Fig. 118

89. Sliding-Door Hangers and Track.—The first sliding-doors were usually carried on sheaves, or rollers, located at the bottom of a door, these rollers traveling on a metal track, which was either inserted in the floor or placed on its surface. This system, however, has been displaced by the more modern sliding-door hanger, which suspends the door from the top. The carriers containing the rollers, or wheels, run on an overhead track placed in a recess formed for that purpose above the soffit of the doorway.

The use of the overhead hanger requires a special construction of the head-jamb, not only to provide space for the overhead track, but also to furnish proper support for the brackets securing the same. It is therefore a good plan to determine in advance the type of hanger to be used, in order that the framing and other details of the doorway may be made to conform to it. The most important features to be considered in the selection of sliding-door hangers are the strength and stiffness of track, the provision for adjusting and reducing friction and noise, the strength and quality of the several parts, and the facility with which these parts can be fitted in place and adjusted when in use.

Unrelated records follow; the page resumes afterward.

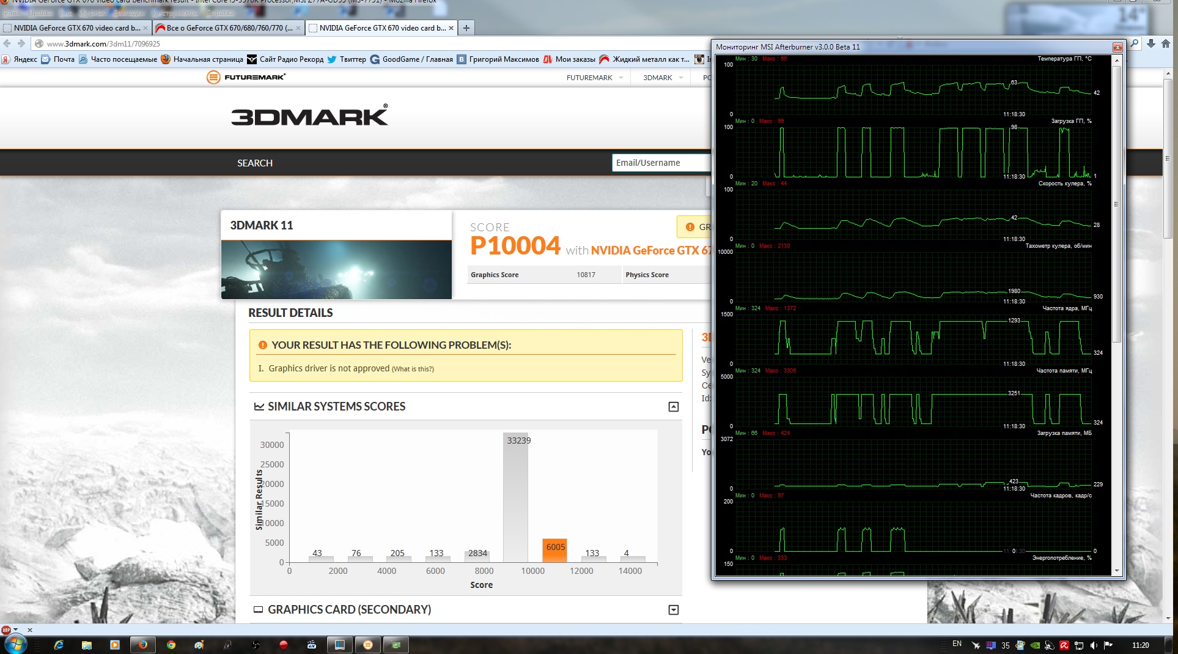1178x654 pixels.
Task: Switch to the first NVIDIA GeForce tab
Action: click(75, 28)
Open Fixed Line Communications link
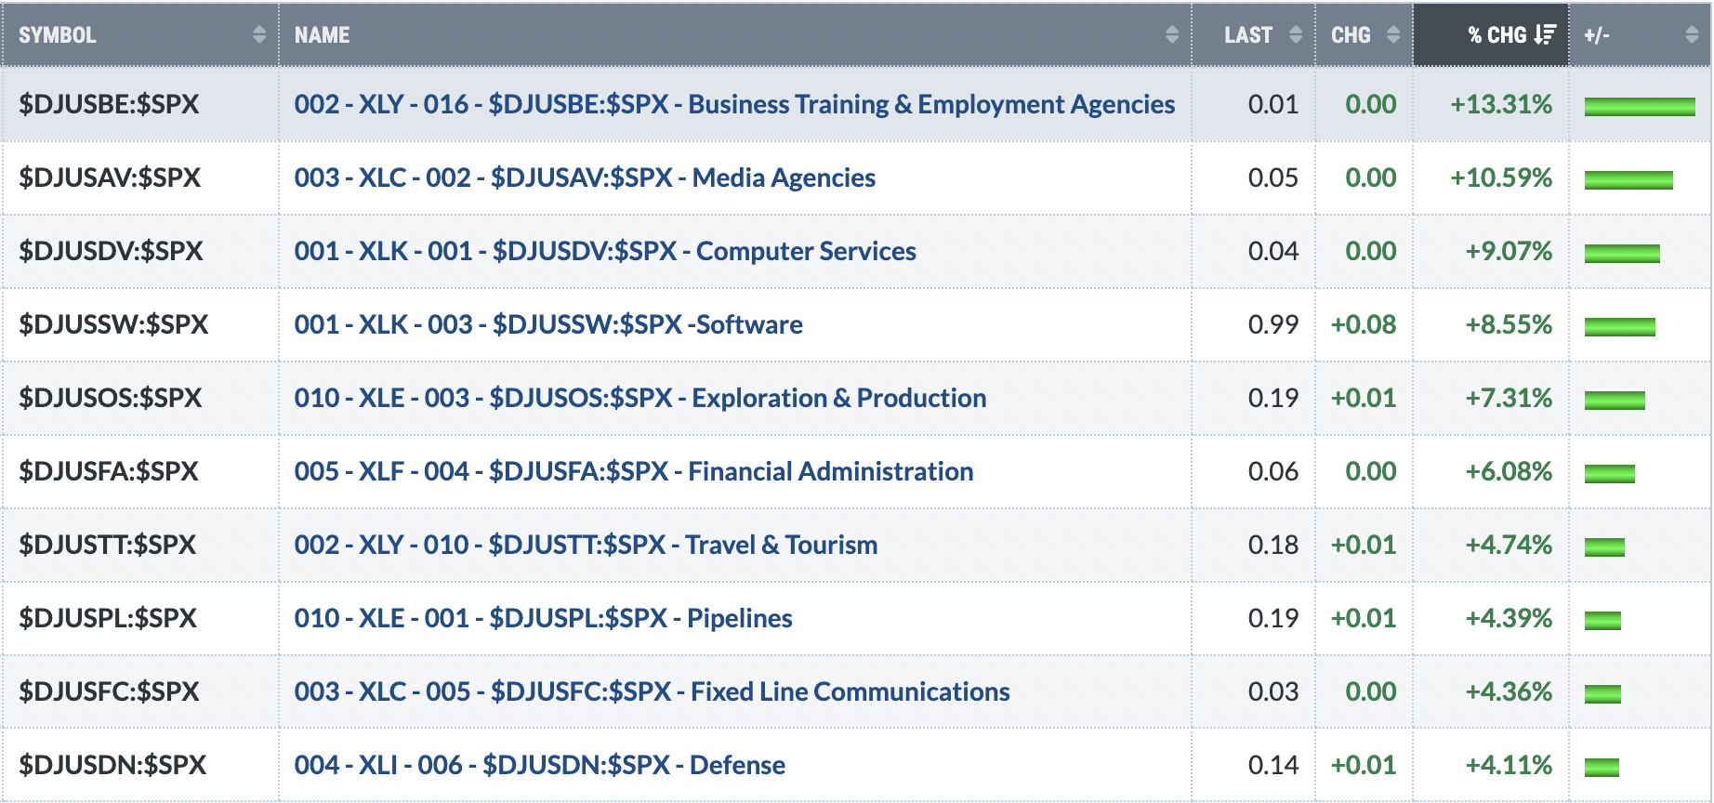The height and width of the screenshot is (803, 1714). pyautogui.click(x=652, y=691)
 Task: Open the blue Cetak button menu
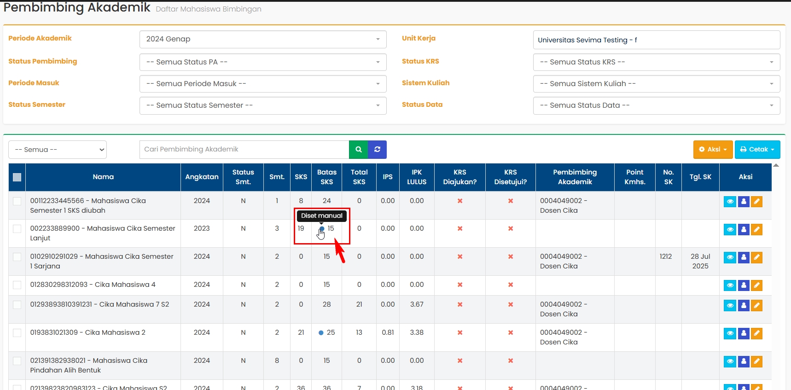click(757, 150)
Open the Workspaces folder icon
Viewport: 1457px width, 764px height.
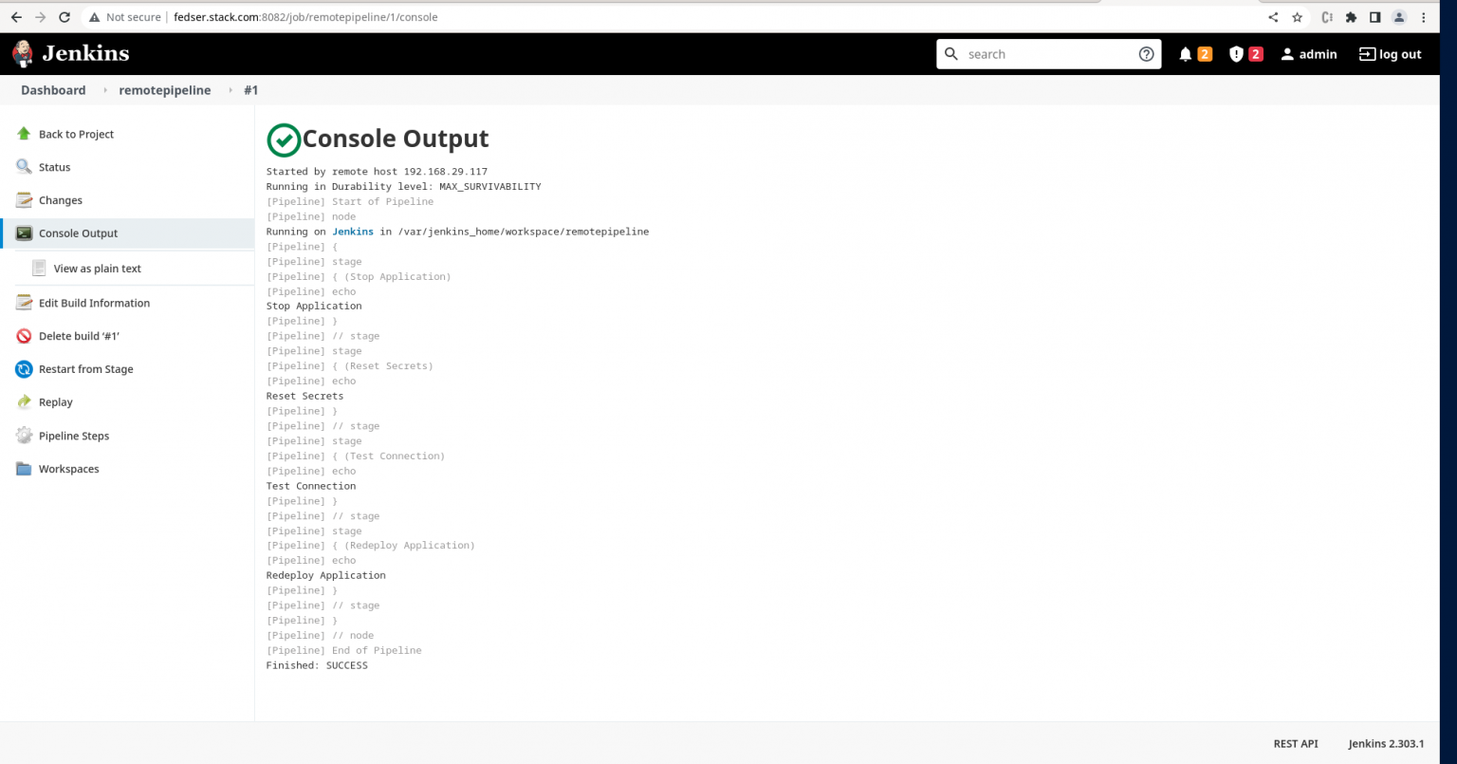pyautogui.click(x=24, y=468)
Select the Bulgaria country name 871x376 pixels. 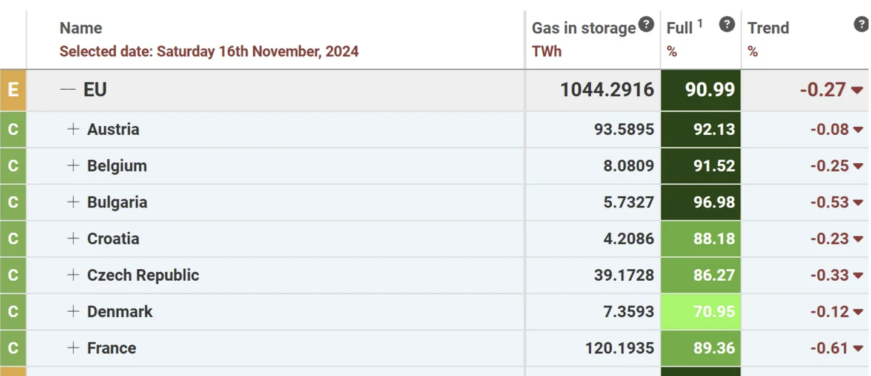[x=117, y=202]
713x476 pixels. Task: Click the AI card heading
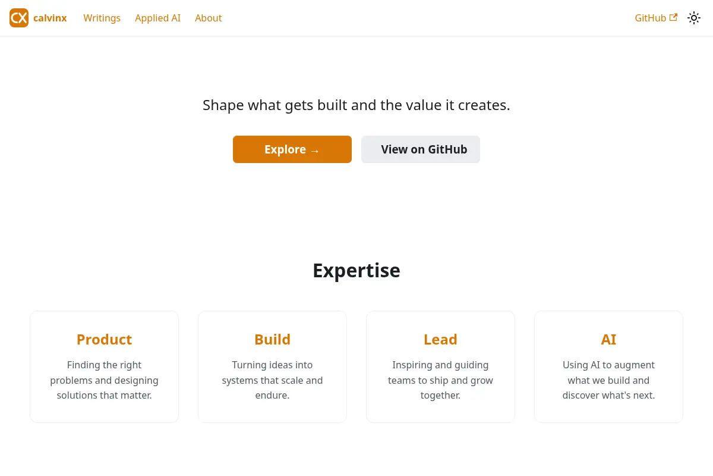pyautogui.click(x=608, y=339)
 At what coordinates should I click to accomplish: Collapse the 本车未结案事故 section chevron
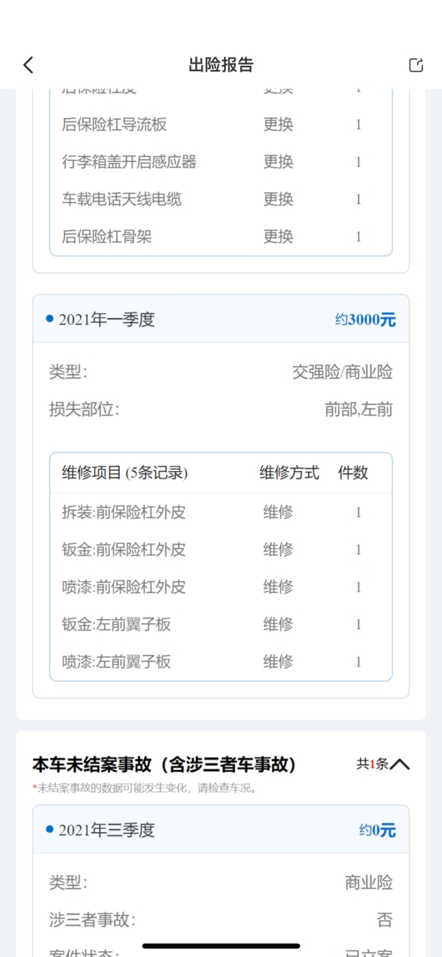pos(400,764)
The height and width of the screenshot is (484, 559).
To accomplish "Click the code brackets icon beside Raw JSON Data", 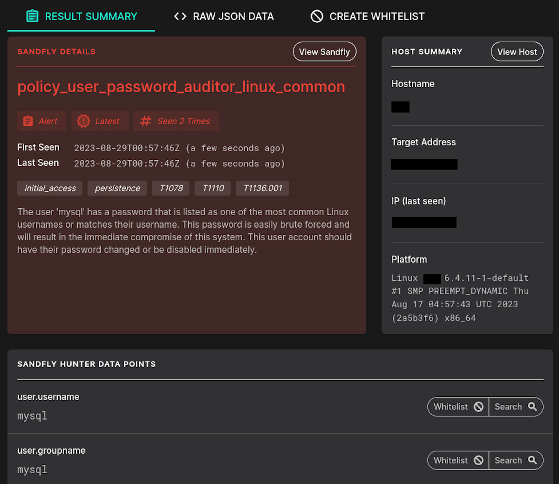I will point(179,16).
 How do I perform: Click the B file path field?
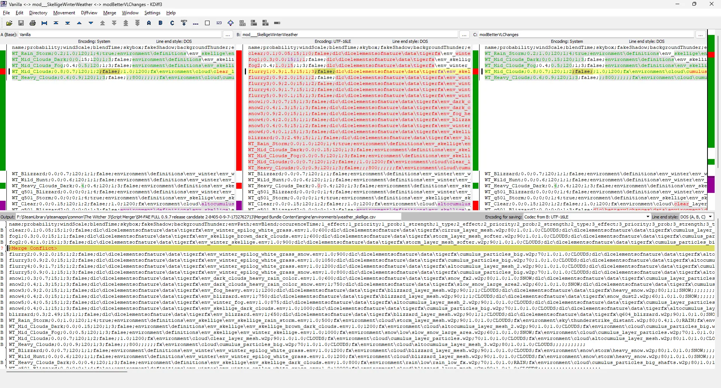tap(350, 35)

In order to overcome noise, the original overhead hanger was made with wooden track, which was placed on each side of the recess. On this track rolled the wheels in pairs, being generally riveted to an axle and having a space between them. The frame of the hanger traveled on the axle from end to end, to overcome friction, the adjustment being only in the hanger frame. Of this type of door hanger, the Prindle, the Stearns, the Warner, the Ives, and the Richards were the most widely used. The Ives improved wooden-track, house-door hanger is illustrated in [Fig. 119].

Fig. 119

Another form of sliding-door hanger, which is considered an improvement over the type just described, consists of the single or side steel-track hanger of the Lane or the Richards make. These sliding-door hangers are constructed entirely of steel, and the hanger proper has frictionless bearings, on the principle of the wooden-track hangers, but with one wheel to each hanger, running on a steel track fastened to one side of the recess. This combination is quite an improvement over the old-style hanger, and can be placed in position more readily. The wheels of these hangers, as shown in [Fig. 120], are constructed of two plates of steel, between which is placed a fiber wheel that is held in position by through rivets. The fiber portion of the wheel comes in contact with the track, while the plates act only as flanges, thus tending to reduce the noise caused by the operation of the door.